Question

I wrote a command line utility using Zend Framework to do some nightly reporting. It uses a ton of the same functionality the accompanying site. It works great when I run it by hand, but when I run it on cron I have include path issues. Seems like it should be easily fixed with set_include_path, but maybe I'm missing something?

My directory structure looks like this:

/var/www/clientname/
    application
        Globals.php
    commandline
        commandline_bootstrap.php       
    public_html
        public_bootstrap.php        
    library
        Zend

In public_bootstrap.php I use set_include_path without a problem, relative to the current directory:

set_include_path('../library' . PATH_SEPARATOR . get_include_path());  

If I understand correctly, in commandline_bootstrap.php I need to put in the absolute path, so cron knows where everything is. My file starts like this:

error_reporting(E_ALL);
set_include_path('/var/www/clientname/library' . PATH_SEPARATOR . get_include_path());  
require_once "../application/Globals.php";

But when I run it via cron I get the following error:

PHP Fatal error: require_once(): Failed opening required '../application/Globals.php' (include_path='/var/www/clientname/library/') in /var/www/clientname/commandline/zfcli.php on line 11

I think PHP is accepting my new path, because when I run it command line and dump the phpinfo I can see:

include_path => /var/www/clientname/library/:.:/usr/share/pear:/usr/share/php => .:/usr/share/pear:/usr/share/php

I admit the syntax here looks a little strange, but I can’t figure out how to fix it. Any suggestions would be greatly appreciated.

Thanks summer

Was it helpful?

Solution

Take a look at the Pádraic's approach to zf-cli at ZFPlanet.

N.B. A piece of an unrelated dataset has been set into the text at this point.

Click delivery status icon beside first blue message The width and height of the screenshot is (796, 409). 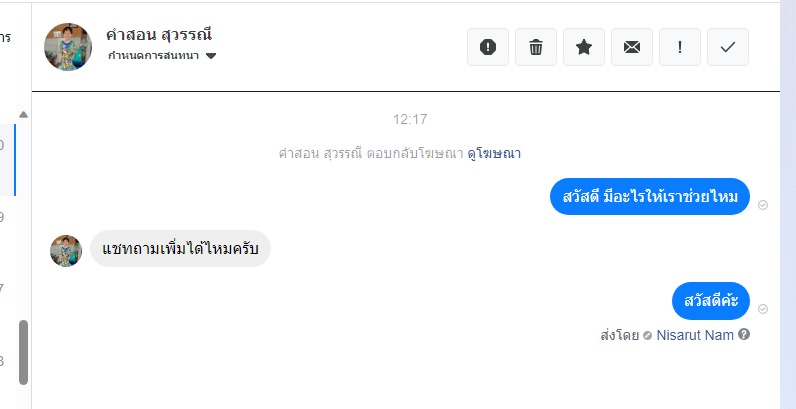point(763,204)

Here is a little shell script I use to execute php file from the shell, so I'm sure what the cwd is:

#!/usr/bin/env php
<?php
chdir(dirname(__FILE__));
include('doctrine-cli.php');

There was also a bug in the autoloader's isReadable() prior to 1.10.4, try upgrading.

OTHER TIPS

Most probably the current directory of the CRON job is not the commandline directory. Use getcwd() to check the current directory.

[Edit:]

Also do not use relative paths in set_include_path as this may result in unexpected behaviour - except of course for the current directory . . You can use realpath() to get the the absolute path, before you add it to the include_path.